Monday, 28 November 2016

The Book Of Ruth: “Whither Thou Goest, I Will Go. And, Where Thou Goest, I Will Lodge. Thy People Shall Be My People,. And Thy God, My God”.


Text and Illustrations from Wikipedia - the free encyclopaedia,
unless otherwise stated.


Illustration from
CHRIST MY COVENANT

Ruth (Hebrew: רוּת, Modern Rut Tiberian Rūθ), is the main character in The Book of Ruth in The Hebrew Bible.

Ruth was a Moabitess, who married into the Hebrew family of Elimelech and Naomi, whom she met when they left Bethlehem and relocated to Moab, due to a famine. Elimelech and his two sons died, leaving Naomi and her two daughters-in-law as widows.

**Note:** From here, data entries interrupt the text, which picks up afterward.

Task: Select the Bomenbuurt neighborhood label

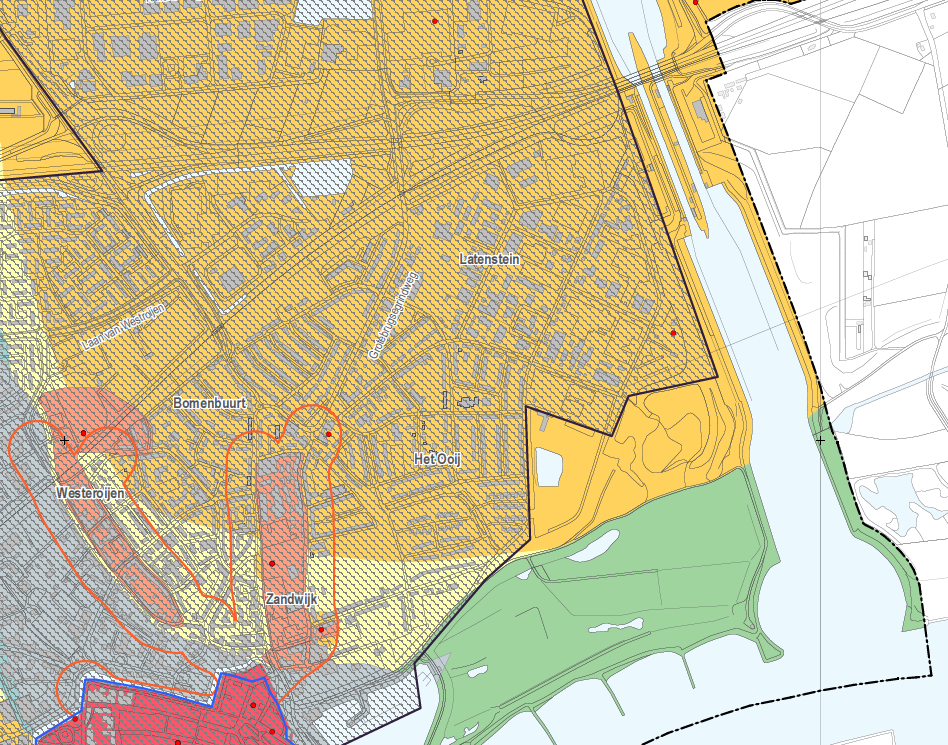Action: pos(208,404)
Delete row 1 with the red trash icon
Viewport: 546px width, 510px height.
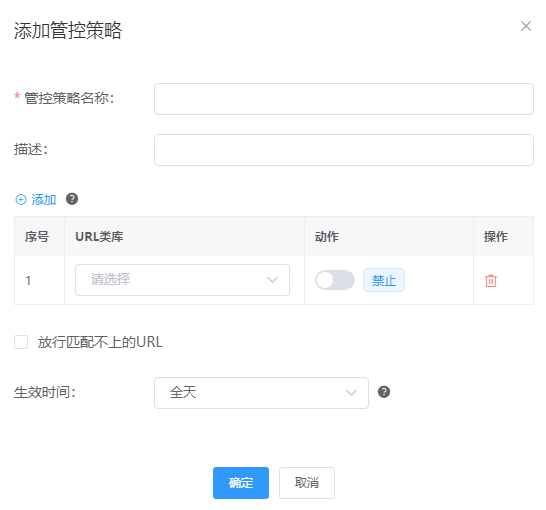tap(491, 280)
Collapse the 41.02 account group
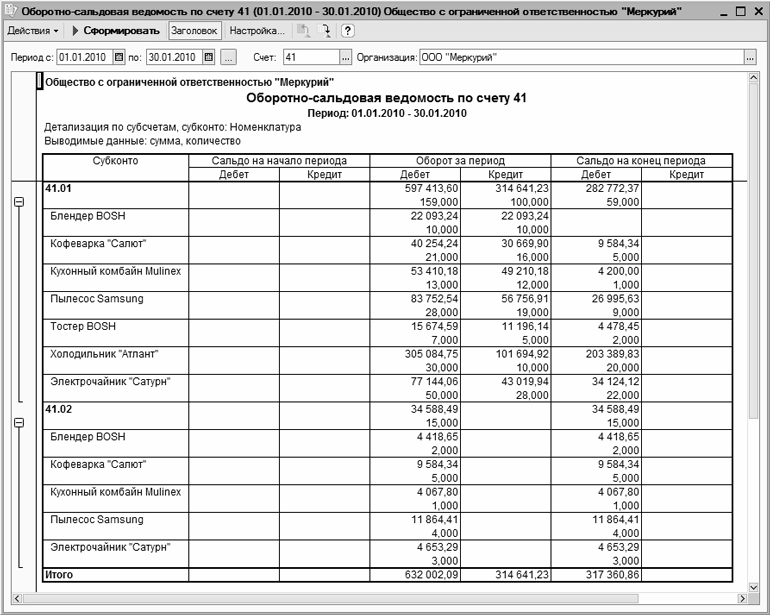The width and height of the screenshot is (770, 615). point(18,423)
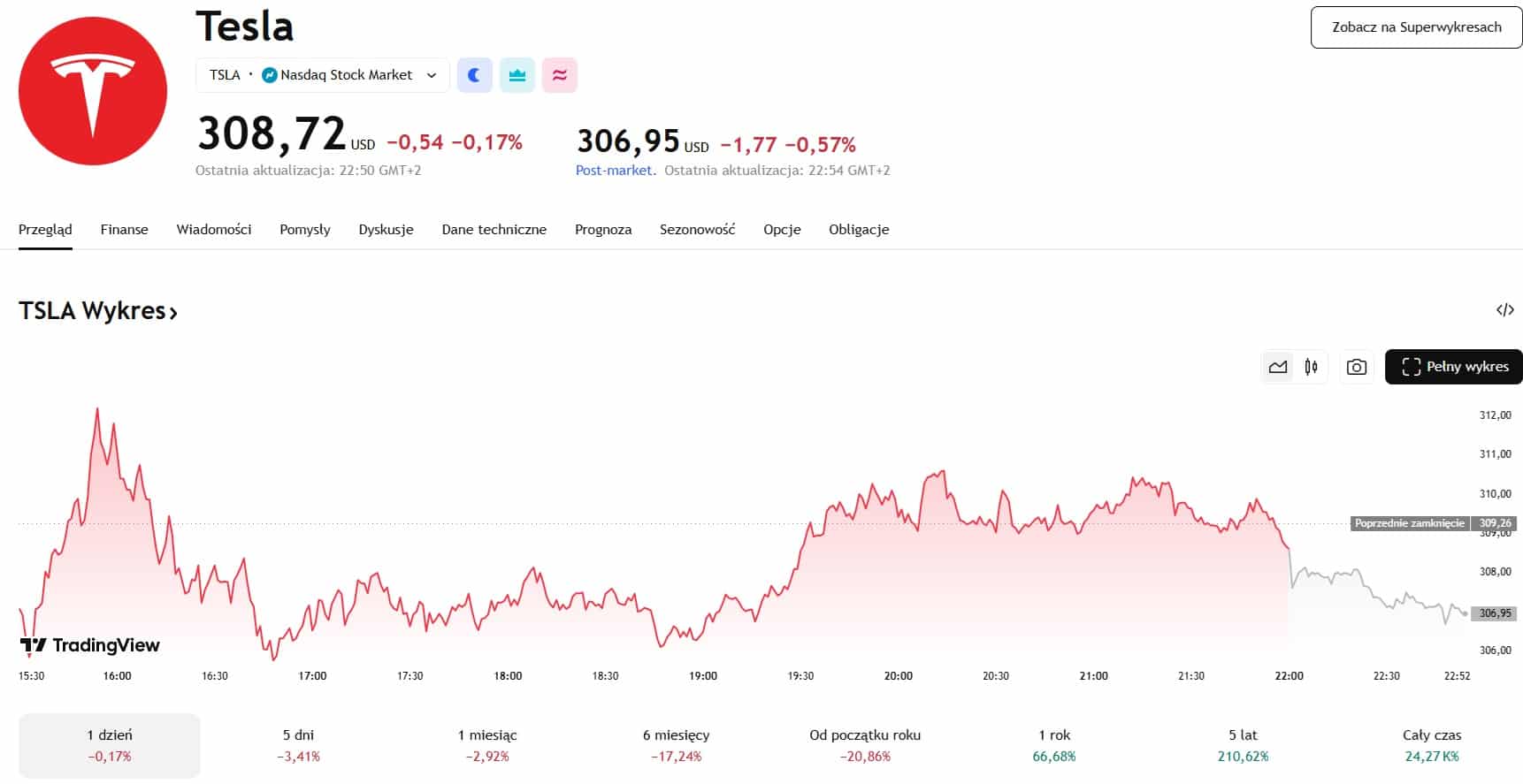Click the TradingView logo on chart

click(90, 645)
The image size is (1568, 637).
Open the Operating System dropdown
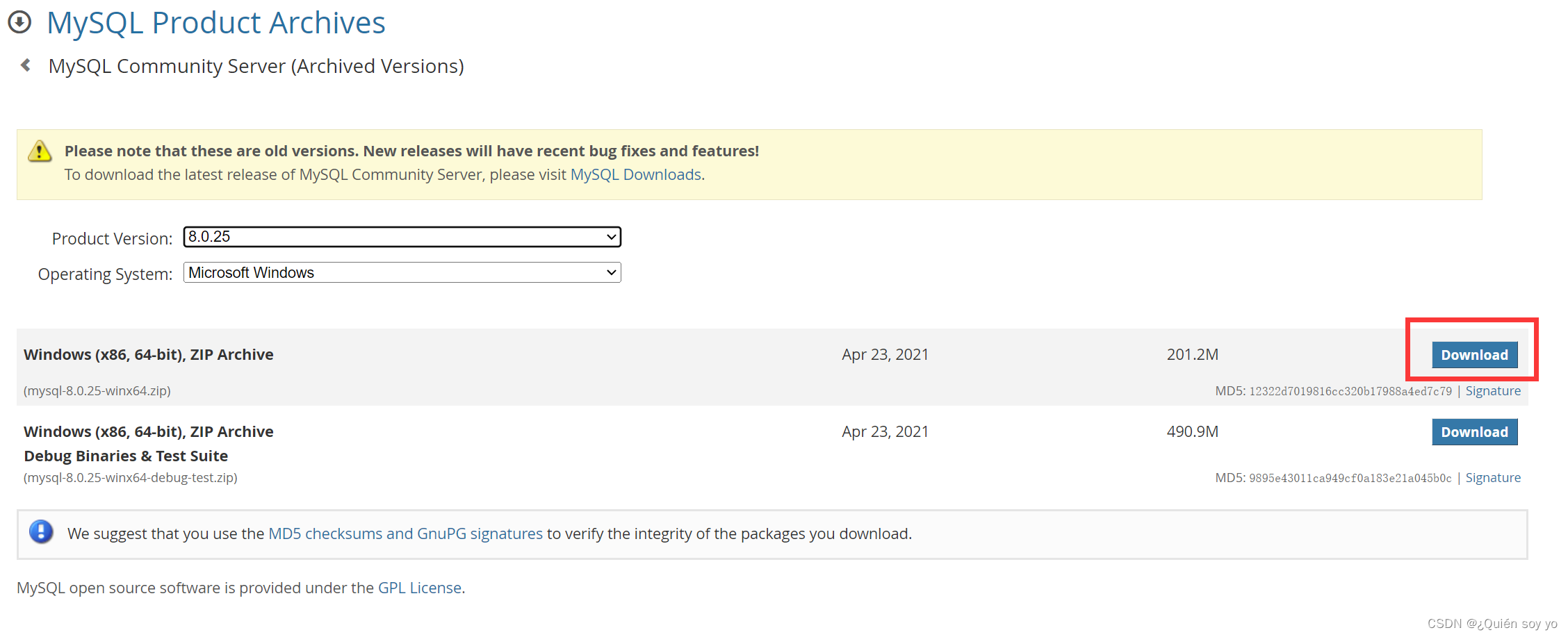pyautogui.click(x=402, y=272)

When Naomi decided to return to Bethlehem, Ruth decided to go with her, despite the fact that Orpah, Naomi's other daughter-in-law, went back home.

Ruth famously vowed to follow Naomi in the following passage:


"  Entreat me not to leave thee,
   or to return from following after thee:

   for whither thou goest, I will go;
   and where thou lodgest, I will lodge:

   thy people shall be my people,
   and thy God my God:

   Where thou diest, will I die,
   and there will I be buried:

   the LORD do so to me, and more also,
   if ought but death part thee and me. "


   (Ruth 1:16-17, King James Version)



"Ruth in the Fields"
by Merle Hugues, 1876.
Illustration: BIBLE-PEOPLE



"Whither Thou Goest".
Sung by Perry Como.
Available on YouTube at

Ruth went to glean in the fields, where she met Boaz. At the instigation of Naomi, she forced Boaz to declare his intentions regarding Ruth by slipping into the threshing floor at night, uncovering his feet, and lying at his feet (Ruth 3:8), in the Mosaic tradition of having the nearest relative be the kinsman redeemer (Leviticus 25:25-55).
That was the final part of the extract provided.